Work instruction:
Only one span of the material below is wanted. Output it exactly, from the line with "For every named target in this 178×2576" through the line with "[Fundacja Rozwoju Sportu]", without any pictures.

Data provided Block Start

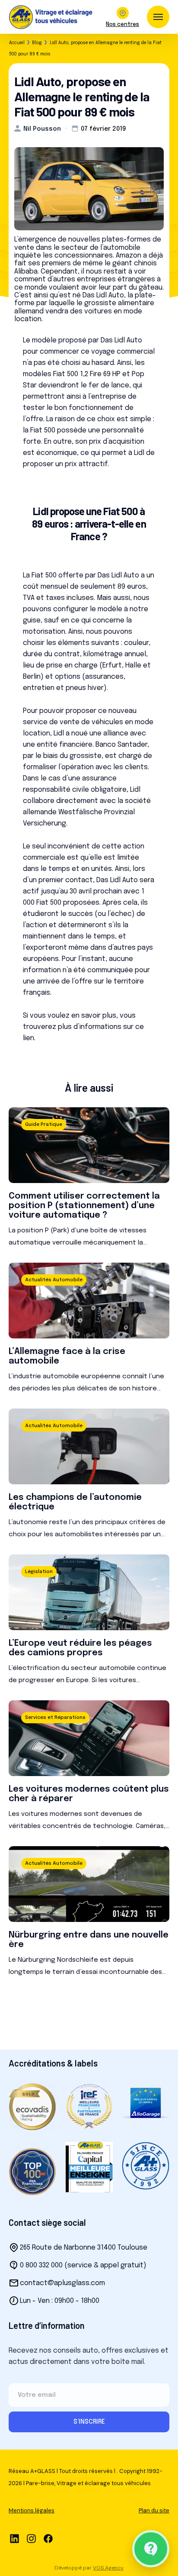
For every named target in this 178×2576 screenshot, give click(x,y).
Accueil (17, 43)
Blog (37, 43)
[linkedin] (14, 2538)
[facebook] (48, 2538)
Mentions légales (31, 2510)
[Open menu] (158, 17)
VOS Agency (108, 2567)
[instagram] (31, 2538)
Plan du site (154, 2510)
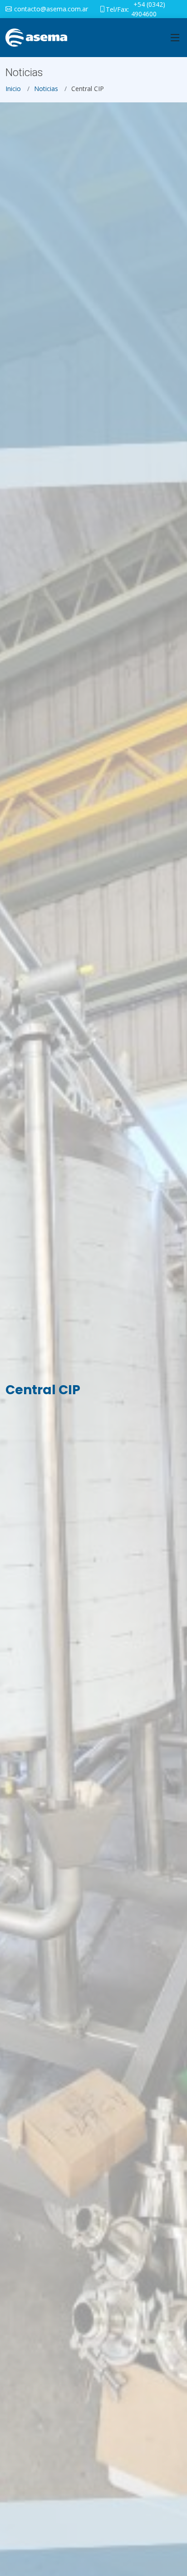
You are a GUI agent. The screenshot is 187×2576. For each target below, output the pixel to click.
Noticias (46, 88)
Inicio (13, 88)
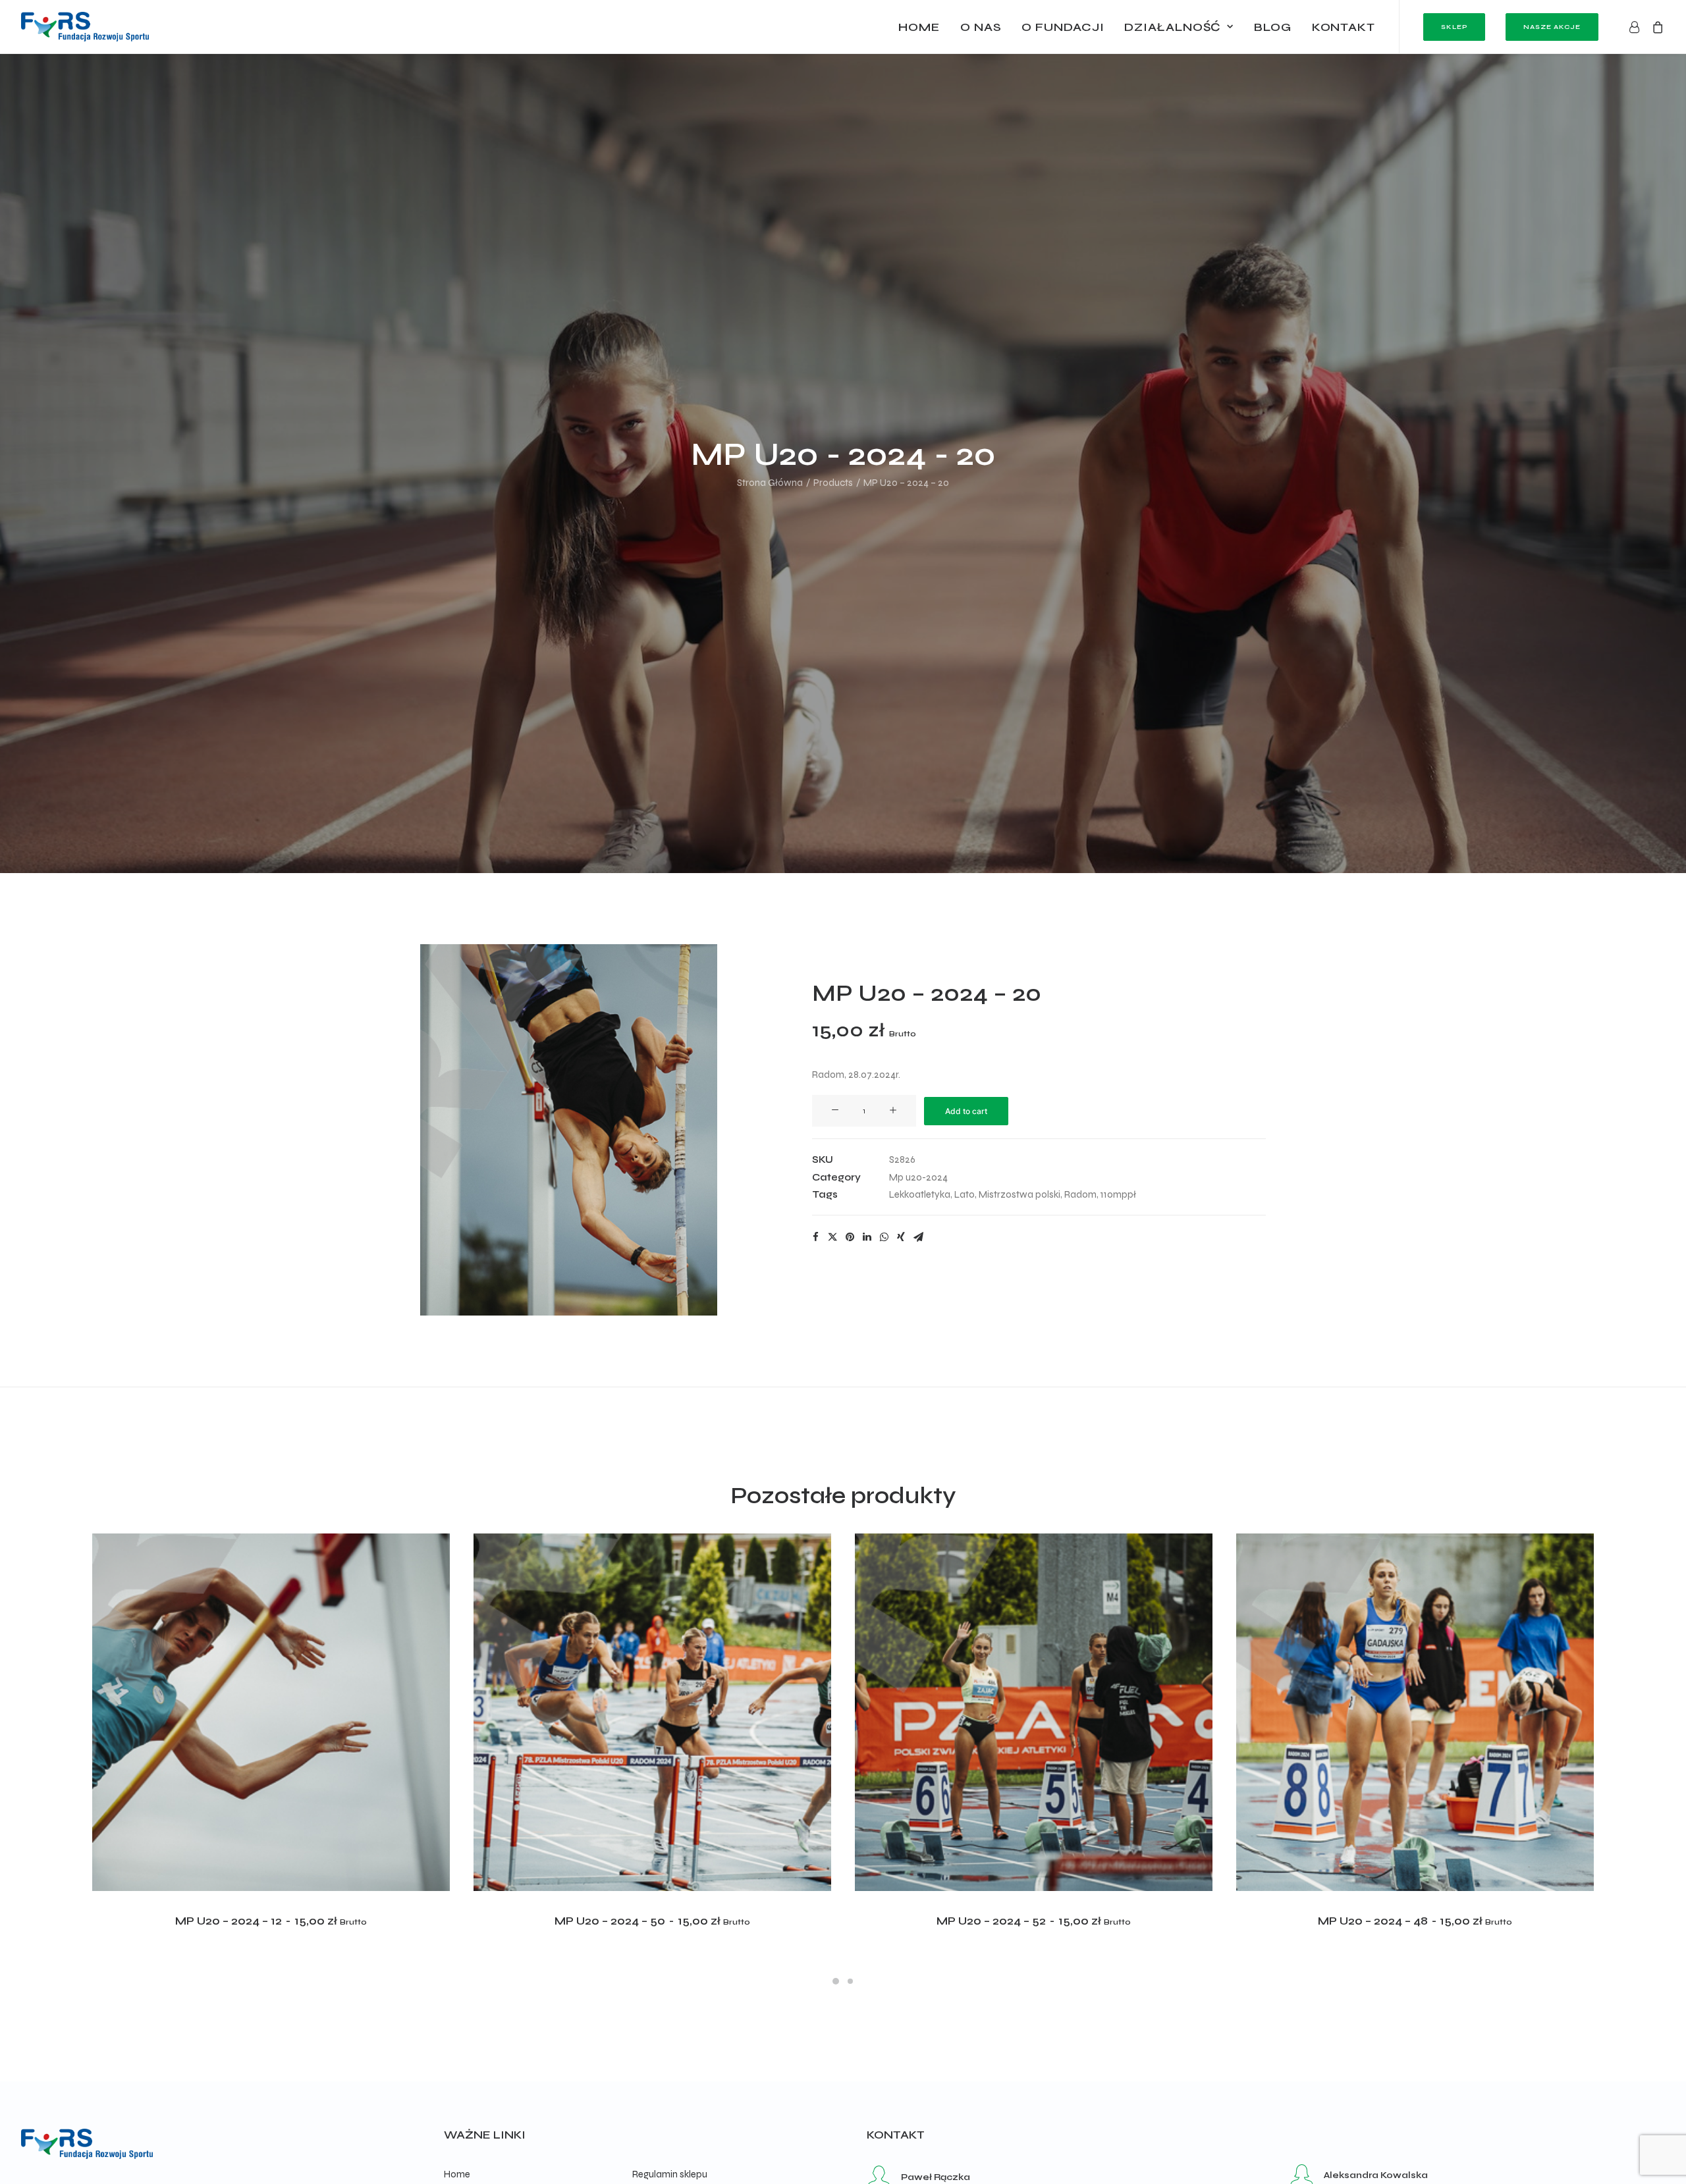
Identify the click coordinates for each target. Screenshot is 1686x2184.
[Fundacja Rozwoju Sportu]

Data provided Block End
Data provided Block Start

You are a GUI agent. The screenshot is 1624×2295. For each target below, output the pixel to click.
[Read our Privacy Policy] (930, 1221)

Data provided Block End
Data provided Block Start

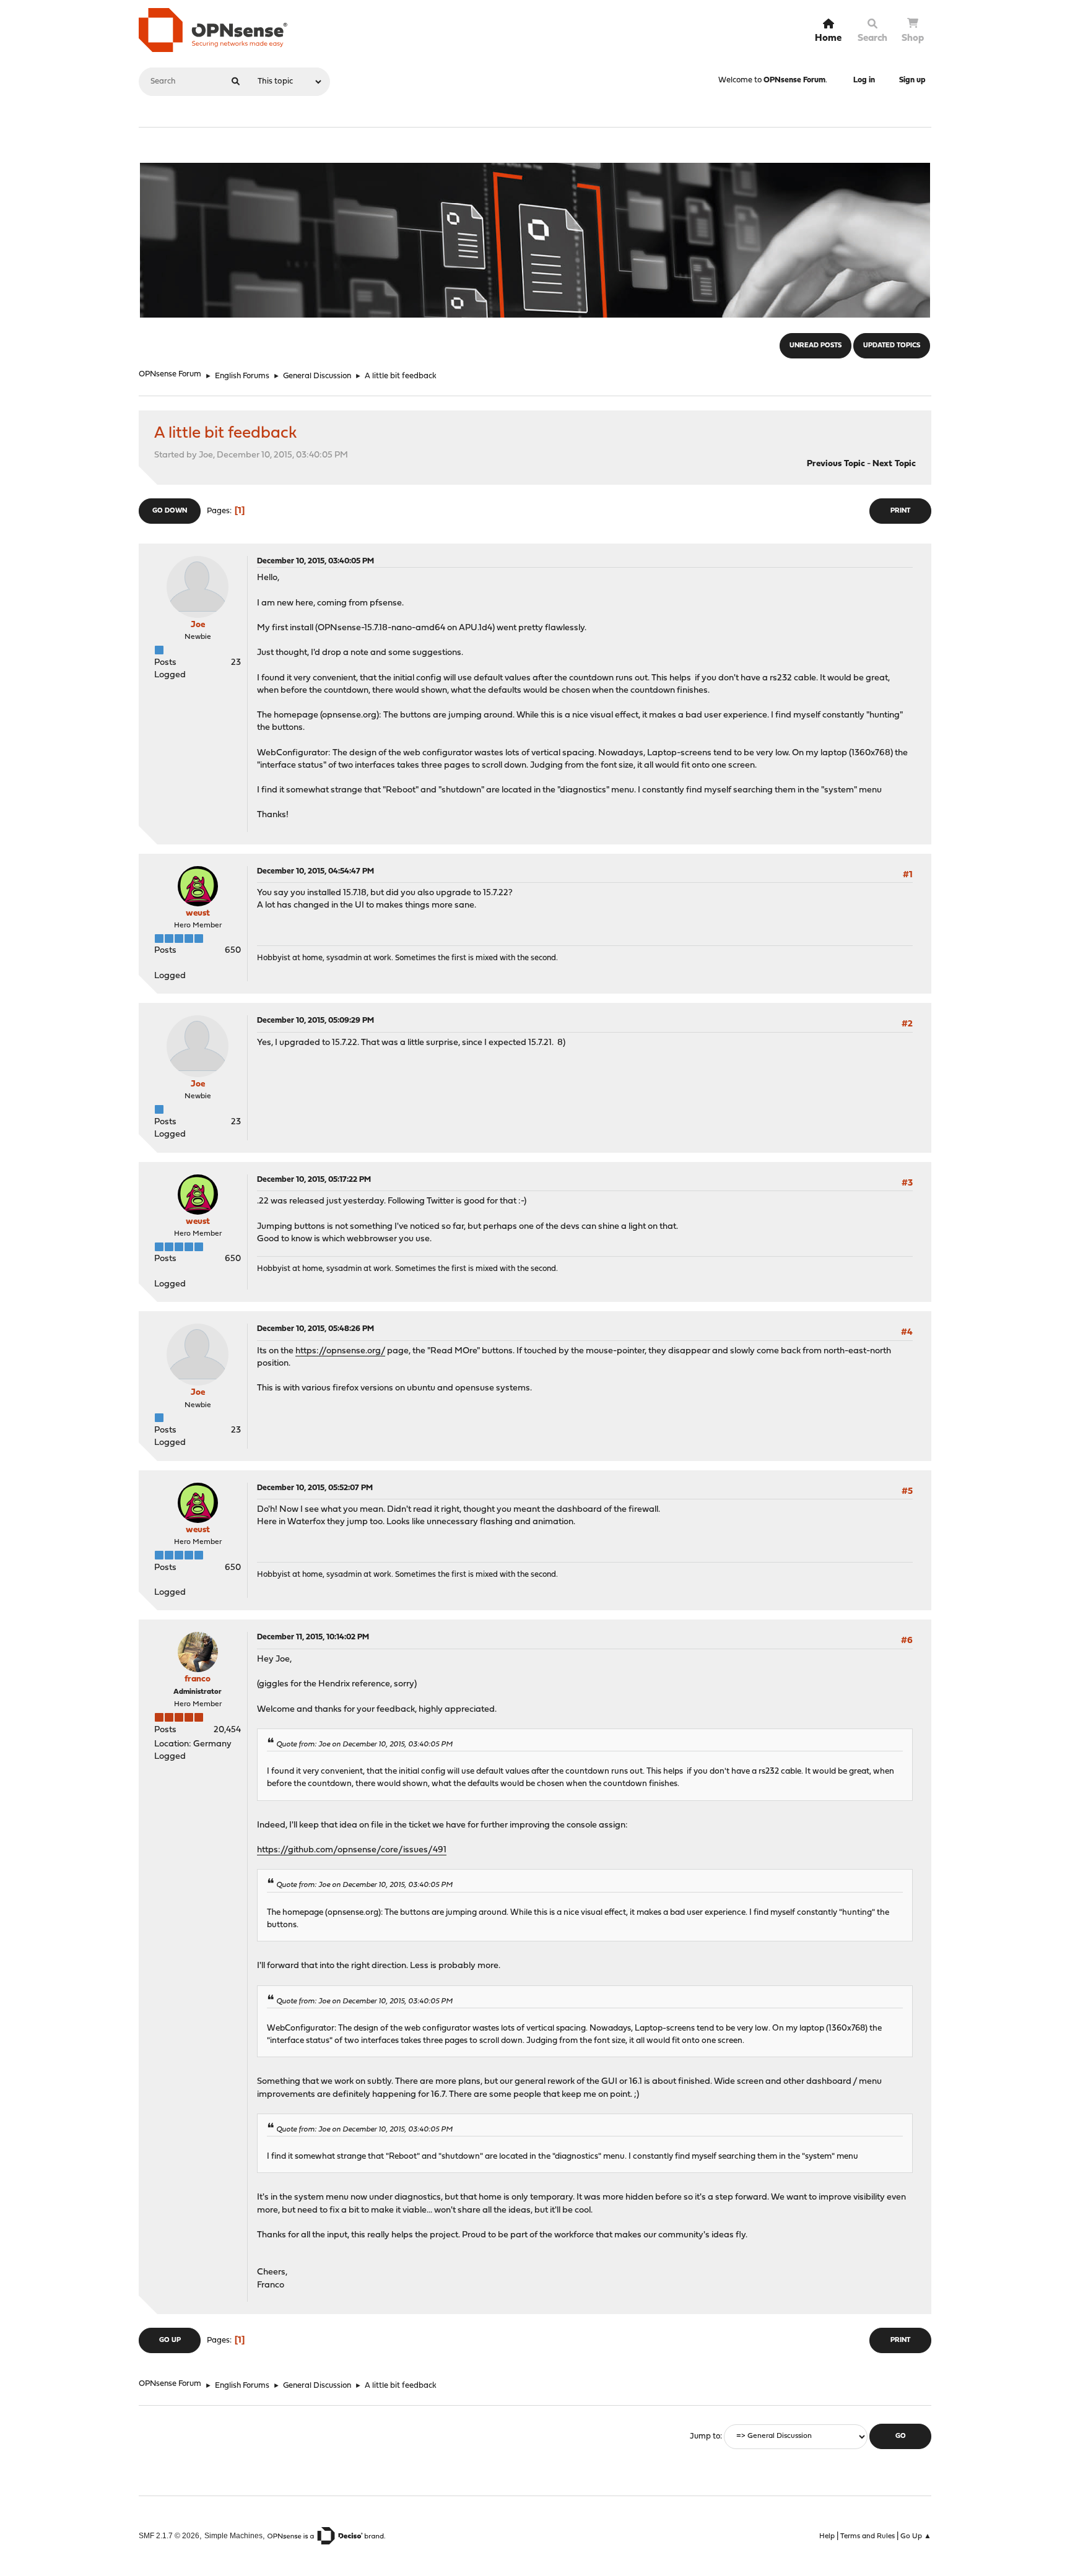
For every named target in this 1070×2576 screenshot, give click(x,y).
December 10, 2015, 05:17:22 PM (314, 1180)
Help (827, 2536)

Data provided Block End

Task result:
For every named target in this 178×2576 screenshot, give click(x,y).
Accueil (17, 43)
Blog (37, 43)
[linkedin] (14, 2538)
[facebook] (48, 2538)
Mentions légales (31, 2510)
[Open menu] (158, 17)
VOS Agency (108, 2567)
[instagram] (31, 2538)
Plan du site (154, 2510)
You are a GUI agent. The screenshot is 187×2576. For each target below, output the pixel to click.
Noticias (46, 88)
Inicio (13, 88)
Identify the click coordinates for each target. Screenshot is 1686x2184.
[Fundacja Rozwoju Sportu]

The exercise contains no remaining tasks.